*** Page excerpt Section Begins ***
Annabelle Moseley - published on 09/04/22

These 4 saints show us the way to listening to and following the Lord no matter the circumstances.

During September, the month dedicated to the Sorrows of Mary, we are reminded of how the Blessed Mother was the perfect model of obedience to God’s will and how many saints followed in her footsteps.

These four saints celebrated in September show us the importance of doing the will of God through loving obedience to Him. May we turn to their words the next time we need a good reminder. Below, meet a humble missionary, a martyr pope, a mystic confessor, and a hermit scholar, all of whom have something powerful to say about doing God’s will.

September 9 – St. Peter Claver (1580-1654)

St. Peter Claver was a Jesuit missionary who ministered to enslaved people brought to South American from Africa.Having resolved that he, himself, would be God’s slave forever, he saw the intrinsic worth of these frightened slaves and upon their reaching the New World, he greeted them with medicine and food.

He wore a cloak that he famously shared with anyone in need and it was said that anyone who had been draped in the cloak was healed. He baptized and catechized over 300,000 enslaved people and would himself sleep in slave quarters whenever possible. In the words of St. Peter Claver: 

“Man’s salvation and perfection consists of doing the will of God, which he must have in view in all things and at every moment of his life.”

September 16 – St. Cornelius, Pope (3rd century)
*** Page excerpt Section Ends ***
### Problems to work on
(1) In the article on September saints, rewrite the passage starting at "During September, the" and ending at "in her footsteps.", replacing "Blessed Mother" with "Virgin Mary".
(2) According to the article on September saints, how many enslaved people did St. Peter Claver baptize and catechize?
(3) Go on with the article on September saints from its last line.
The data below the article on September saints comes from a separate, unrelated source.
*** Provided information Section Begins ***
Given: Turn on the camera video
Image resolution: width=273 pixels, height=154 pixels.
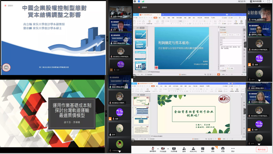Looking at the screenshot, I should 163,149.
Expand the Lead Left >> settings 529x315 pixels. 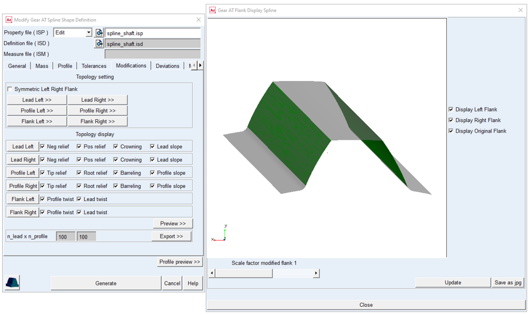click(x=37, y=100)
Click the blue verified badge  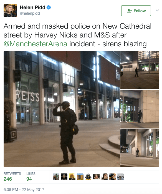click(49, 7)
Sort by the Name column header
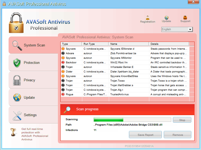The height and width of the screenshot is (150, 201). 128,44
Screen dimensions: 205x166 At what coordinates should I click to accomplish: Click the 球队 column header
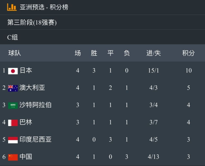point(15,53)
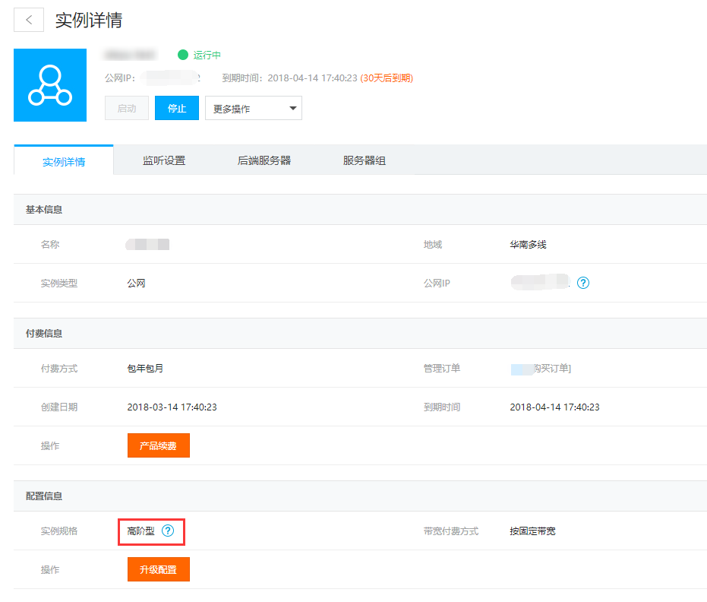The image size is (707, 602).
Task: Select the 实例详情 tab
Action: point(64,161)
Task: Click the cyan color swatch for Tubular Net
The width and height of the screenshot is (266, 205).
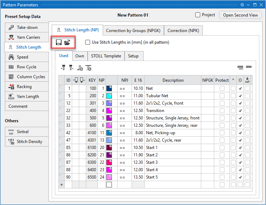Action: [109, 96]
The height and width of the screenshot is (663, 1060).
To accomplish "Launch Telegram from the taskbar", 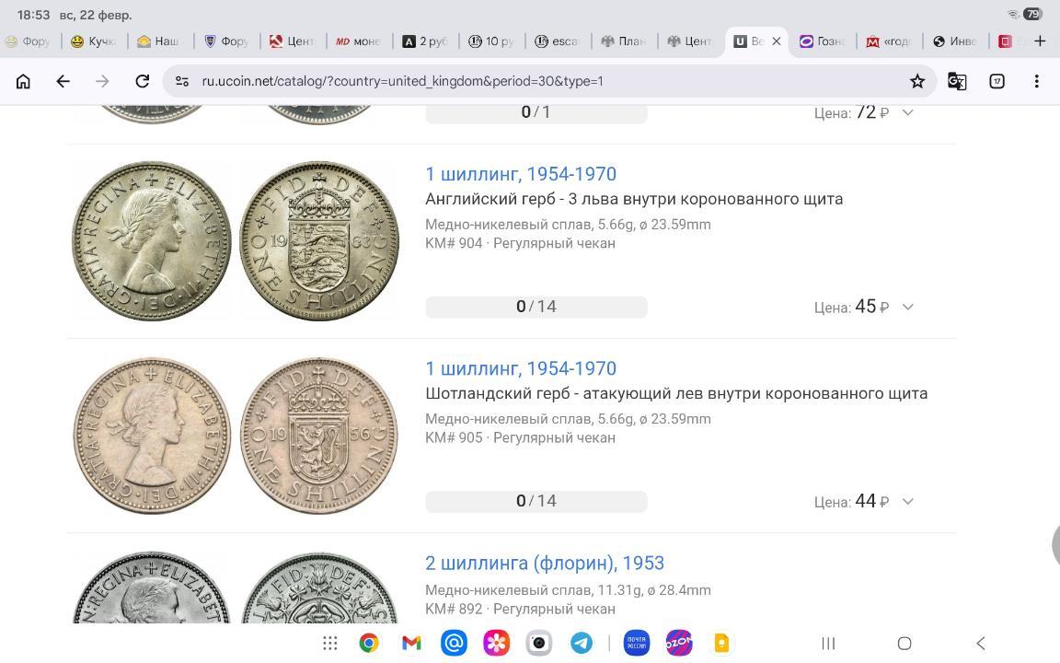I will coord(582,643).
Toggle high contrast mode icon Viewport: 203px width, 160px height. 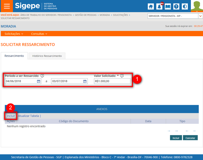click(185, 6)
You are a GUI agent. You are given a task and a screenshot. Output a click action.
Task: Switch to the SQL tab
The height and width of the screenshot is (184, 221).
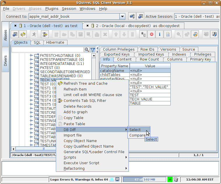coord(37,43)
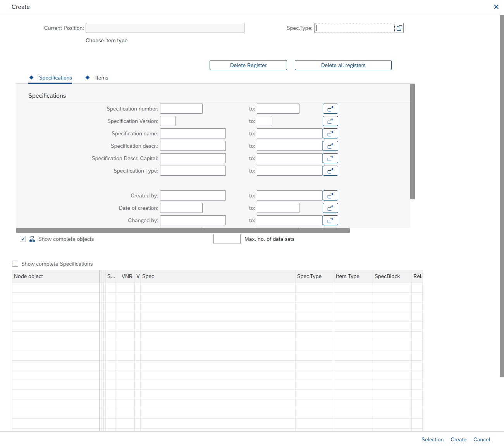
Task: Open multiple selection for Specification Version
Action: (330, 121)
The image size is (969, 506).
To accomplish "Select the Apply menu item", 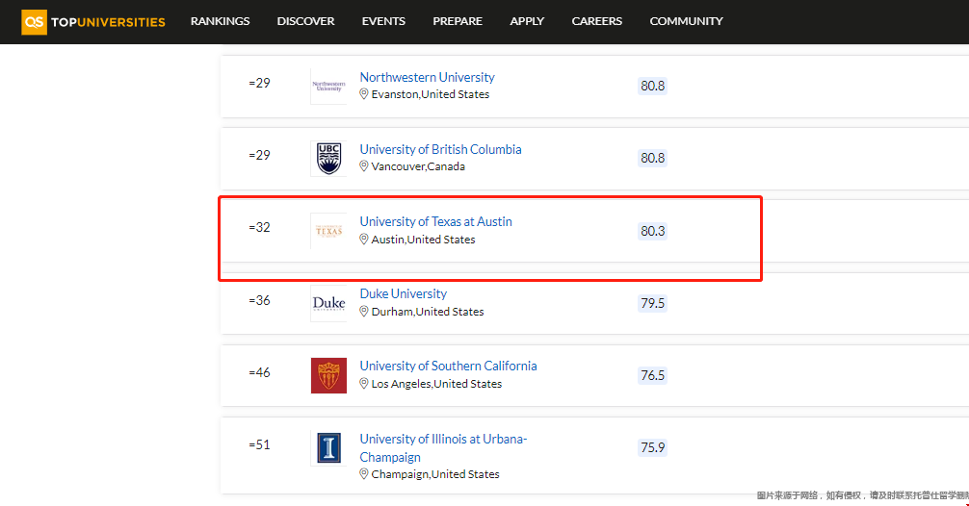I will [527, 21].
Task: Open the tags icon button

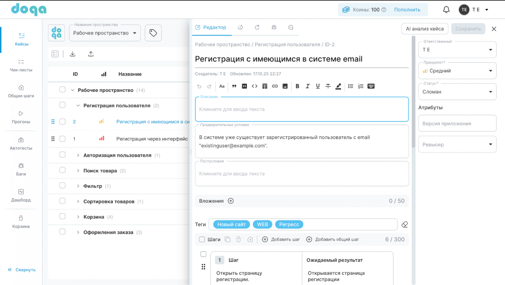Action: coord(153,33)
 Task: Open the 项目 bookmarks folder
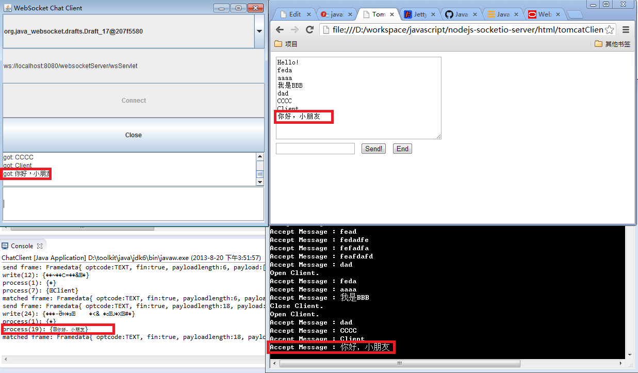[286, 44]
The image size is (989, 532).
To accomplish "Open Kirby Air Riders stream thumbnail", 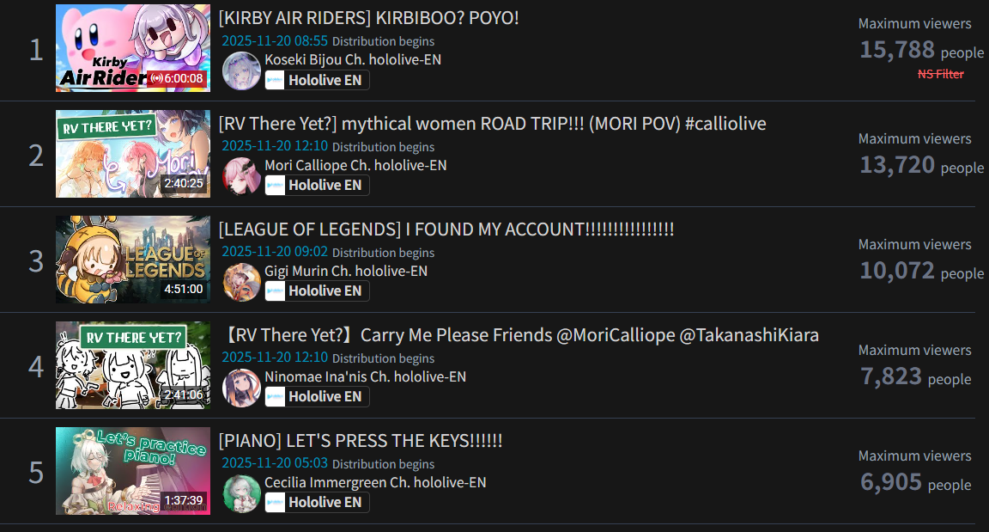I will click(133, 48).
*** Provided information Section Ends ***
### Expected responses
(1)
During September, the month dedicated to the Sorrows of Mary, we are reminded of how the Virgin Mary was the perfect model of obedience to God’s will and how many saints followed in her footsteps.

(2) Over 300,000.

(3)
Pope Cornelius served as Pope from 251 until he was martyred in 253. He is famous for the merciful stance he took after a period of persecution of the Church, when a schism occurred regarding how lapsed Church members (who had practiced pagan sacrifices to save their own lives) could be readmitted to the church.

Some believed those who had betrayed the Church by practicing pagan sacrifices should not be allowed to be readmitted to the Church. Cornelius’ position was that if those sinners did varying forms of penance they could return.

As Roman persecutions swelled once more, Cornelius was exiled and then he himself died a martyr. This merciful pope with a martyr’s soul gave everything to God, including his own life, to do the Father’s will. In the words of St. Cornelius:

“We remitted all things to Almighty God, in whose power all things are reserved.” 

September 23 – St. Padre Pio (1887-1968)

Padre Pio is a renowned and beloved saint from Pietrelcina, Italy. He was a Franciscan Capuchin friar and priest. He is famous for being a mystic who received the stigmata, deeply devout when saying Mass, and a dedicated confessor who had a mystical knowledge of the sins of those in his confessional before they had spoken a word.

Despite many trials including illnesses, attacks from the devil, painful stigmata, and persecution, his unwavering perseverance and obedience to the will of God is a model for us all. In the words of Padre Pio:

“Where there is no obedience there is no virtue, where there is no virtue there is no good, where there is no good there is no love, where there is no love, there is no God, and where there is no God there is no Paradise.”

A new film about the life of Padre Pio comes out this September.

September 30 – St. Jerome (born 342 in what would today be Croatia)

St. Jerome, patron saint of librarians, biblical scholars and translators, is famous for his legendary Latin Vulgate translation of the Bible. Though he struggled with morality as a brilliant young student and lived a wild life (in a way similar to St. Augustine), he sensed God’s will calling him and so became a Christian, zealous in his faith.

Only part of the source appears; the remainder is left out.